◆ **Problem requirements**: In the entries that follow, how many lines hold "icon"? Nothing but the number is expected.

◆ **Records shown**:
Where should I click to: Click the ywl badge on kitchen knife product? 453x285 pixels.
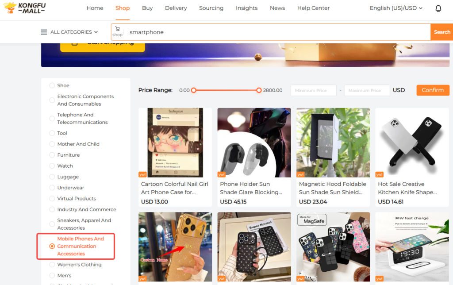click(379, 174)
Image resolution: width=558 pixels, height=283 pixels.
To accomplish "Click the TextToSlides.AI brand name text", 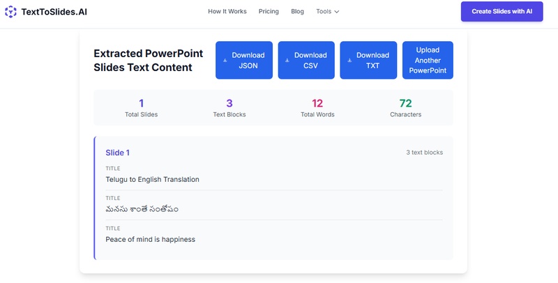I will pos(54,12).
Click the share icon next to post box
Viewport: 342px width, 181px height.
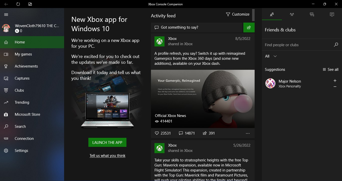tap(249, 27)
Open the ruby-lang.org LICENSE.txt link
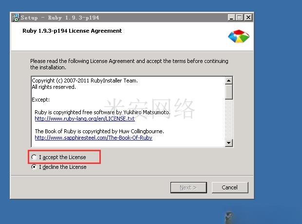Viewport: 302px width, 224px height. point(85,119)
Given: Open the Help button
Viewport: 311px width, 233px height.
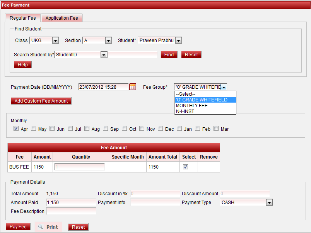Looking at the screenshot, I should 23,65.
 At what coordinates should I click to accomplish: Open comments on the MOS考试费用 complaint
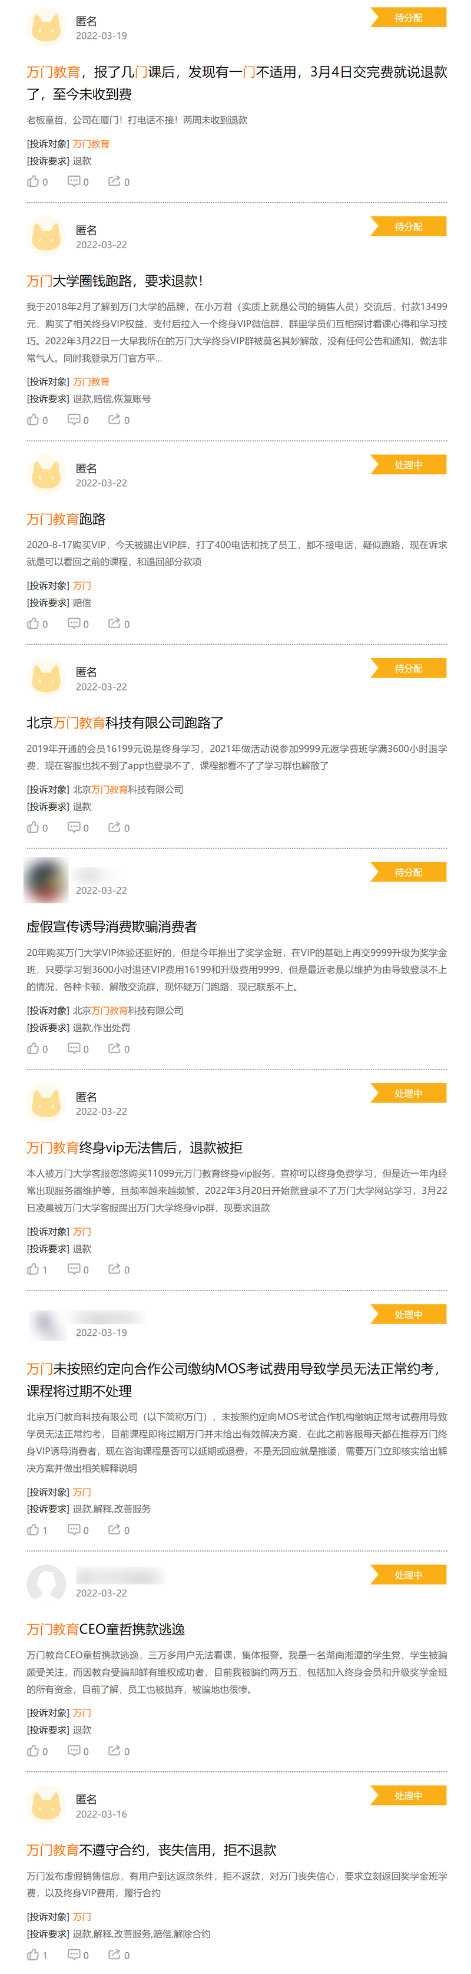tap(78, 1530)
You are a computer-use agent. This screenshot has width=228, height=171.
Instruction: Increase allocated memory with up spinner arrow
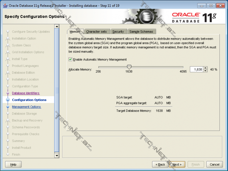point(205,68)
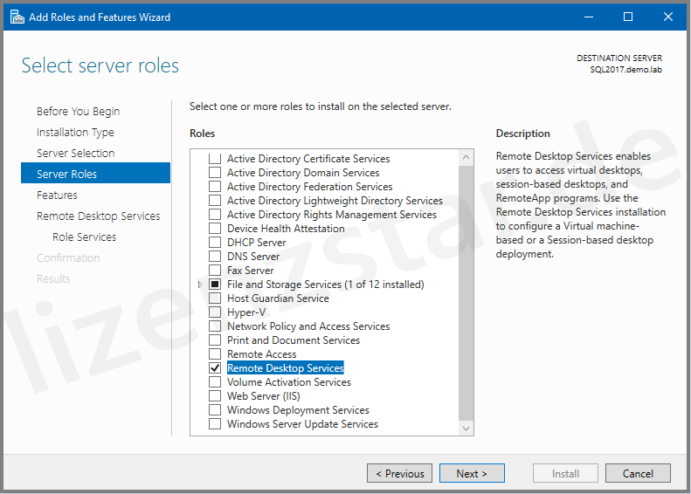Select the Windows Server Update Services label
691x494 pixels.
[302, 424]
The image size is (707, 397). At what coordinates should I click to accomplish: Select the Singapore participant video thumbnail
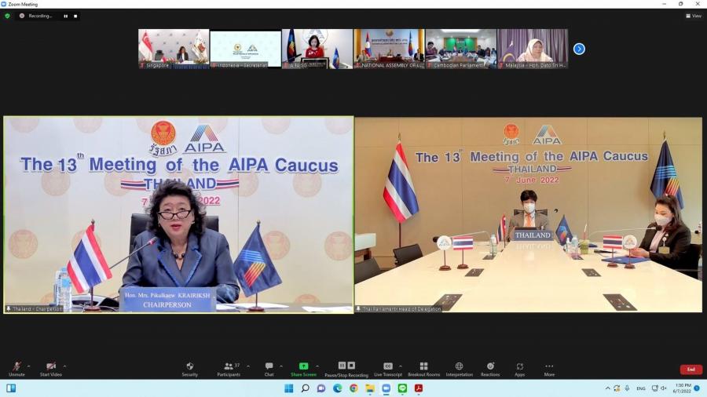[174, 49]
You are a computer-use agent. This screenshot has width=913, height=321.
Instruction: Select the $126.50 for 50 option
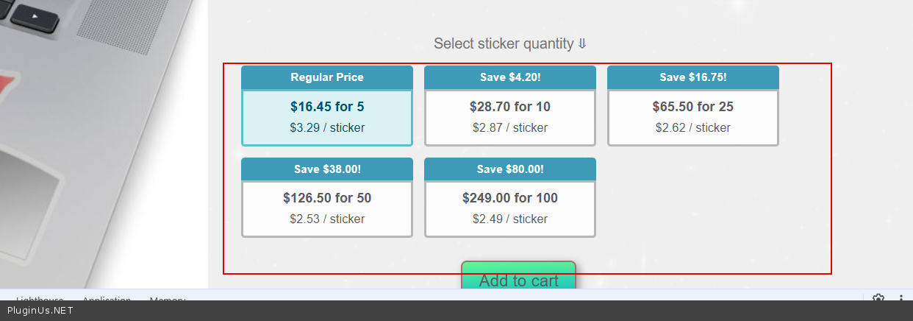coord(327,208)
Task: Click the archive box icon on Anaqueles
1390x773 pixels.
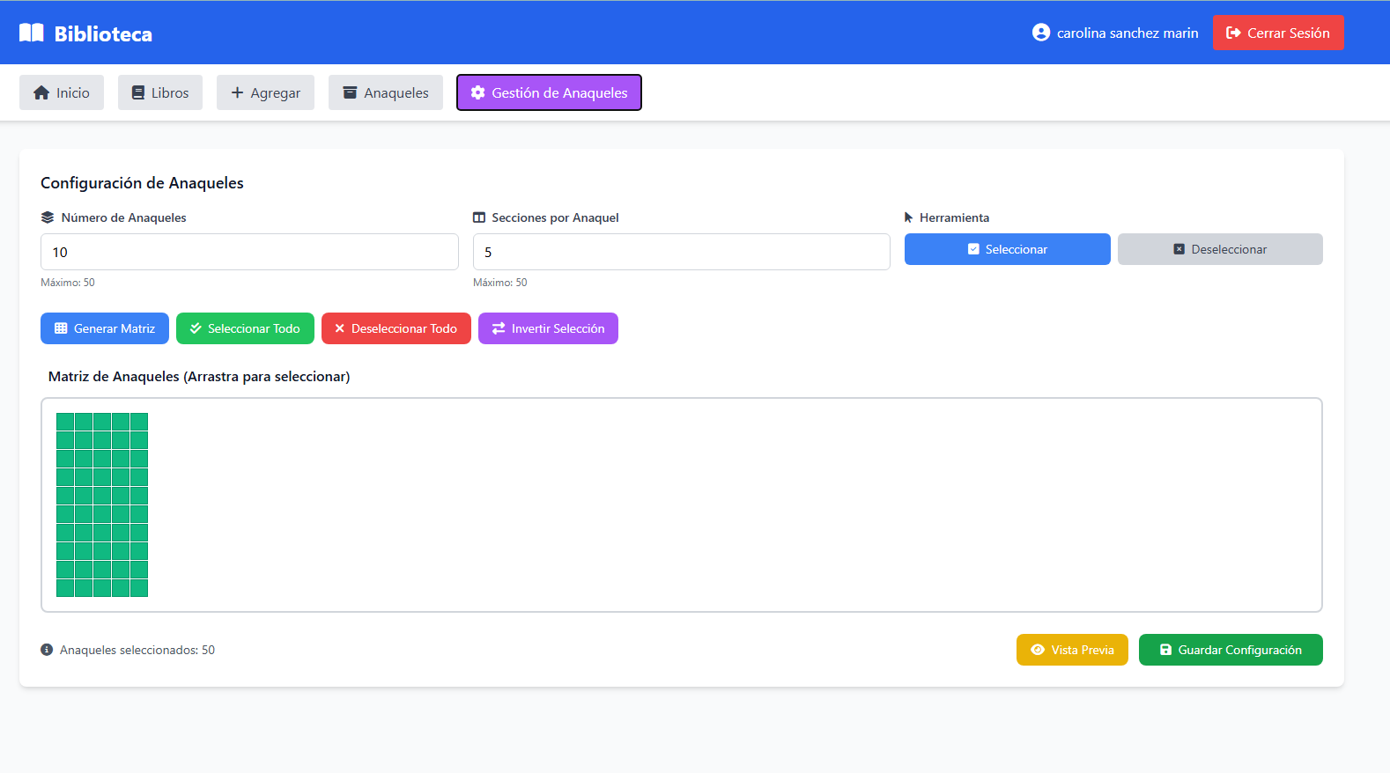Action: click(x=350, y=93)
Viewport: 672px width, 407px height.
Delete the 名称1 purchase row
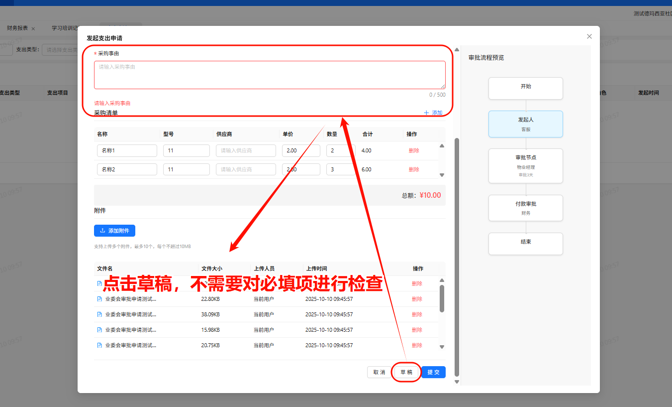(414, 151)

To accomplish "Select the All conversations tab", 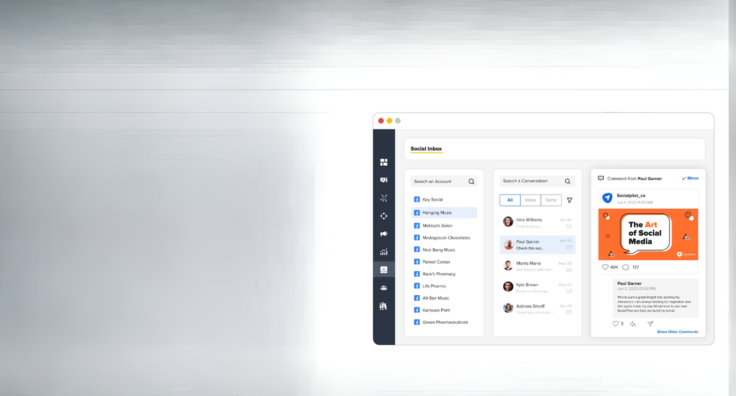I will pos(510,200).
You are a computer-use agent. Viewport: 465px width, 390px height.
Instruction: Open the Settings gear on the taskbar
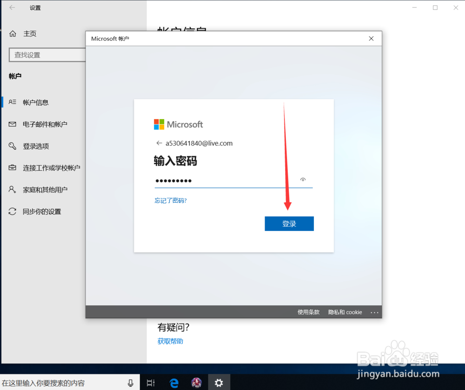pos(219,383)
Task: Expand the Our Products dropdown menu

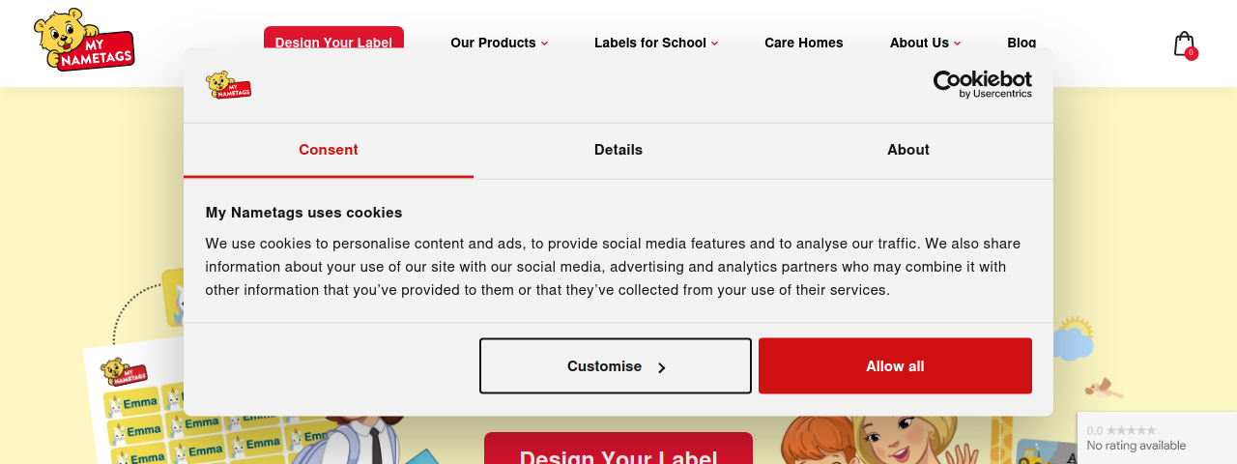Action: [500, 43]
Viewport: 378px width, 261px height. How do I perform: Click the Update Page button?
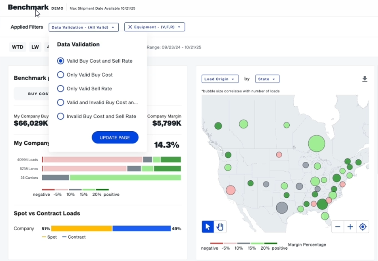click(115, 137)
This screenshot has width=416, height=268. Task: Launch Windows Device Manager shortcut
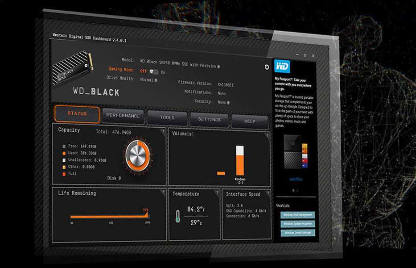pyautogui.click(x=298, y=233)
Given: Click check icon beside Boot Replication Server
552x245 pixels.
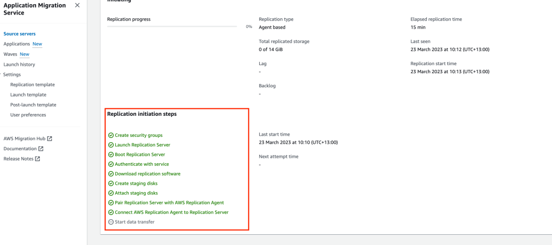Looking at the screenshot, I should coord(111,155).
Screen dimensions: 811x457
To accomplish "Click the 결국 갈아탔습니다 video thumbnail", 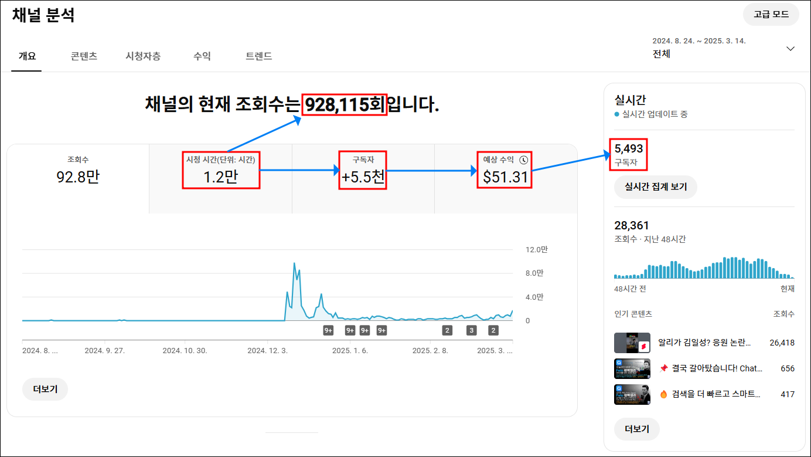I will 632,368.
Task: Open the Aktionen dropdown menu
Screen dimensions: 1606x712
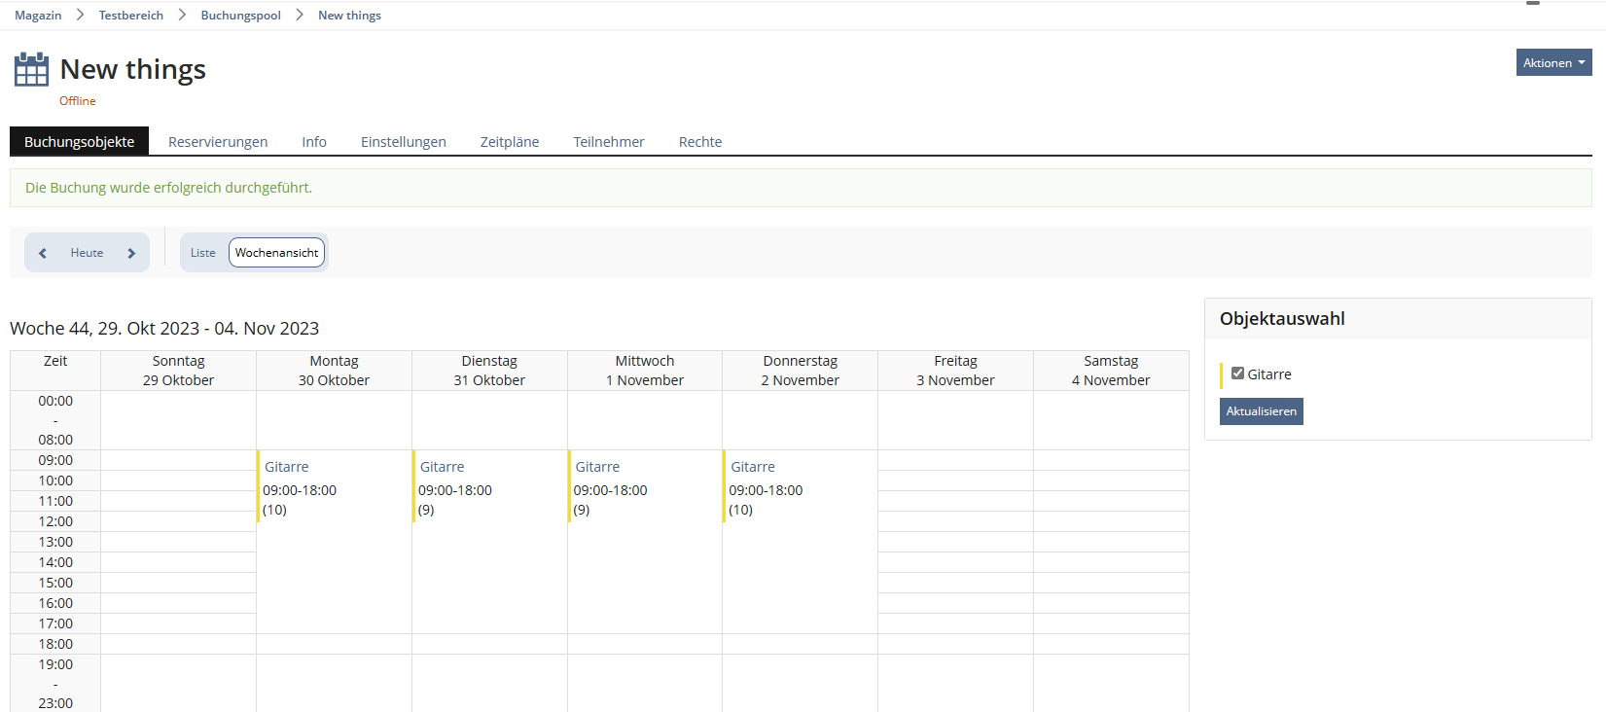Action: point(1553,62)
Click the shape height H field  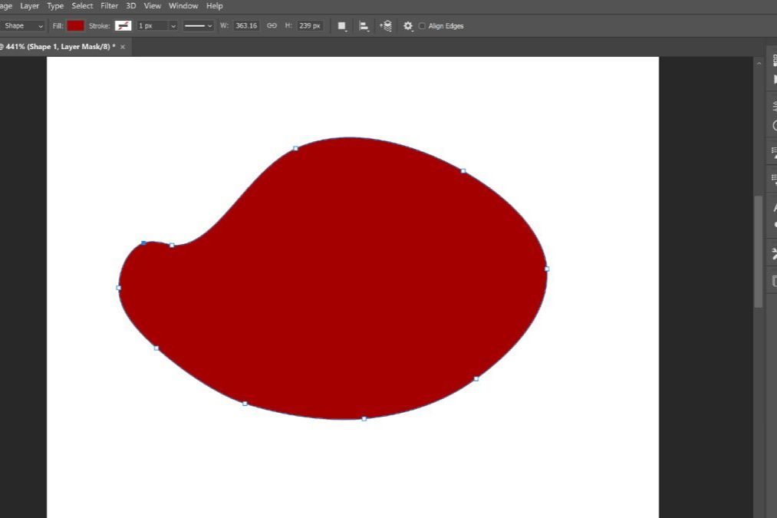pos(310,26)
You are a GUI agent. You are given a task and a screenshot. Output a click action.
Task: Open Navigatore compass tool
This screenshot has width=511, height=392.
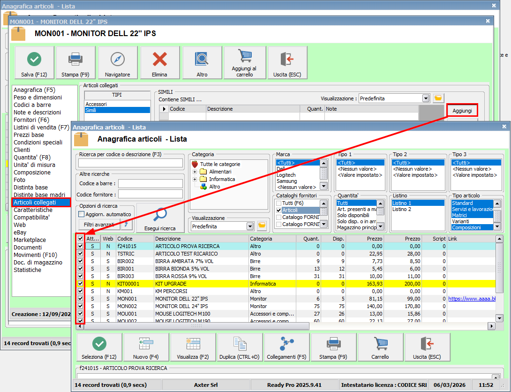(117, 59)
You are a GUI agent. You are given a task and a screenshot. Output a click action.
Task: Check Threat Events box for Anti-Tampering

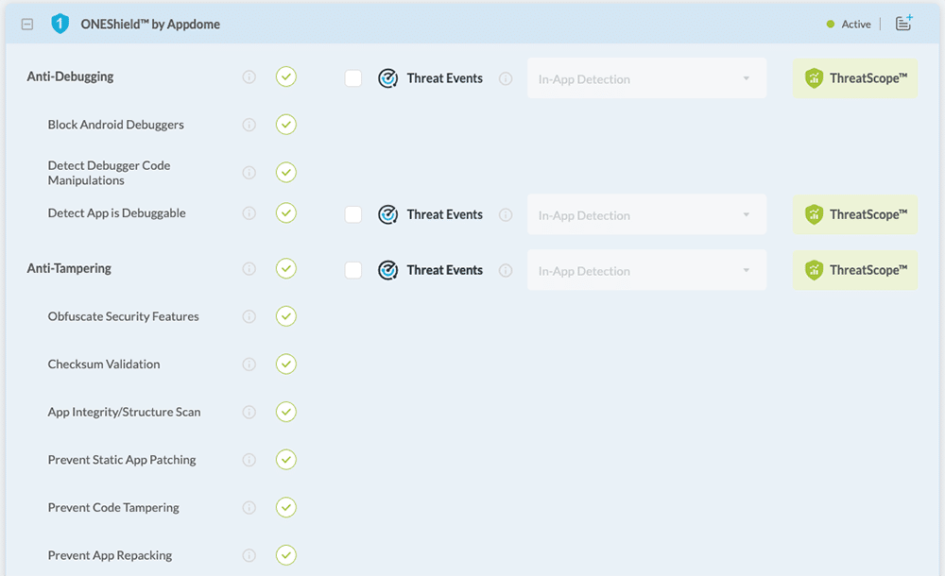pyautogui.click(x=353, y=271)
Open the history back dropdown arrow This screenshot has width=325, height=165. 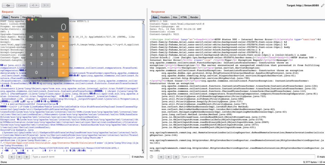37,5
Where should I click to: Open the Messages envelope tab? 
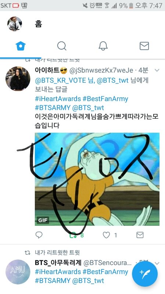click(144, 46)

◆ **Response to this task**: 3